Are you sure it was actually using the index you expected? There are subtleties in index field order that can prevent the query optimizer from using an index that you might think it should be using.

One common misstep is having a table with columns like (id, user, date), with an index on (user, id) and on (date, id), then issuing a query like "... WHERE user = 1 and date > ...". There is no optimal index for that query, so the optimizer will have to guess which one is better, or try to intersect them. In this example, it might use only the (user, id) index, and scan the date for all records with that user. A better index for this query would be (user, date, id).

Izkata · on Nov 7, 2021

One of the more bizarre things we'd found in MySQL 5.something was that accidentally creating two identical indexes significantly slowed down queries that used it.

I wouldn't be surprised if you hit some sort of similar strange bug.

Diggsey · on Nov 7, 2021

> Since virtually every value is going to be different, indexing and searching on that field is (almost) no better than having no index on the datetime field at all.

Do you mean exact equality is rarely what you want because most of the values are different?

Or are you talking about the negative effect on index size of having so many distinct values?

I think the latter point could be quite database-dependent, eg. BTree de-duplication support was only added in Postgres 13. However, you could shave off quite a bit just from the fact that storing a date requires less space in the index than a datetime.

dreyfan · on Nov 7, 2021

B-Tree indexes perform just fine on datetime fields. Were you using hash or inverted indexes maybe?

dilyevsky · on Nov 7, 2021

You’re maybe thinking of compression? Primary id is unique too but indexed search is still logn compared to full table scan (n)

blibble · on Nov 7, 2021

there's more index types than only hashes (which do indeed only support equality)

e.g. btrees allow greater than/less than comparisons

postgres supports these and many more: https://www.postgresql.org/docs/9.5/indexes-types.html

jugg1es · on Nov 7, 2021

I was using a BTREE index and we were doing greater/less than queries. It was not a hash index.

ComodoHacker · on Nov 7, 2021

Did you also learn that certain indexes allow for range queries, and modern databases are quite efficient at those?

And yes, please write an article, it would be quite interesting. With data and scripts to reproduce, of course.

mceachen · on Nov 7, 2021

Your result is surprising: I suspect your wide table with an index wasn't in cache, and your timestamp-only table was.

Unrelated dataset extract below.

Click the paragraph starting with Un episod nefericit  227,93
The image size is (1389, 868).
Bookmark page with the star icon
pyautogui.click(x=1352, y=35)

The whole point is that indexes (can) prevent full table scans, which are expensive. This is true even if the column(s) you're indexing have high cardinality: but it relies on performant table or index joins (which, if your rdbms is configured with sufficient memory, should be the case).

drchickensalad · on Nov 7, 2021

I have no idea how you came to this conclusion, but indices on datetime fields are completely required to bring down the seek time from O(n) to O(log(N)), plus the length of the range. Massive parts of the businesses I've worked at would be simply impossible without this.

The cardinality of the index has other ramifications that aren't generally important here.

throwawaythekey · on Nov 8, 2021

If you were doing something like this then your story makes sense

`WHERE state_date > x AND end_date < x`

You can't index two ranges at once in a b tree!